Changes that aren't automatic
After changing your organization's name:
- Links to your previous organization profile page, such as
https://github.com/previousorgname
, will return a 404 error. We recommend you update links to your organization from other sites, such as your LinkedIn or Twitter profiles. - API requests that use the old organization's name will return a 404 error. We recommend you update the old organization name in your API requests.
- There are no automatic @mention redirects for teams that use the old organization's name.
- If SAML single sign-on (SSO) and/or is enabled for the organization, you must update the organization name in the application for GitHub Enterprise Cloud on your identity provider (IdP). If you don't update the organization name on your IdP, members of the organization will no longer be able to authenticate with your IdP to access the organization's resources. For more information, see "Connecting your identity provider to your organization."
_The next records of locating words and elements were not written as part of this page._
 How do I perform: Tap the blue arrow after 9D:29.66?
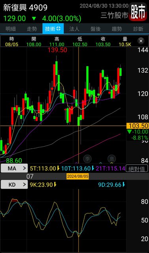124,185
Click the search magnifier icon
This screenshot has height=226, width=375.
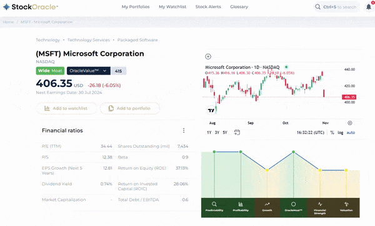pos(318,7)
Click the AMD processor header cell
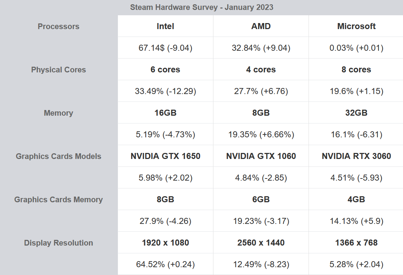 (x=261, y=26)
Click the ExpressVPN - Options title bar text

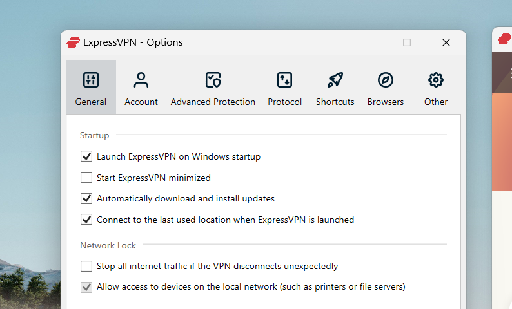coord(133,42)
- If SCIM is enabled for the organization, you must update the organization name in the application for GitHub Enterprise Cloud on your identity provider (IdP). If you don't update the organization name within the SCIM settings on your IdP, you will not be able to provision or deprovision users.
Changing your organization's name
- In the upper-right corner of GitHub, select your profile photo, then click Your organizations.
- Next to the organization, click Settings.
- Near the bottom of the settings page, under "Danger zone", click Rename organization.
- Read the warning messages, then, if you want to go ahead, click I understand, let's rename my organization.
- Type a new name for your organization, then click Change organization's name.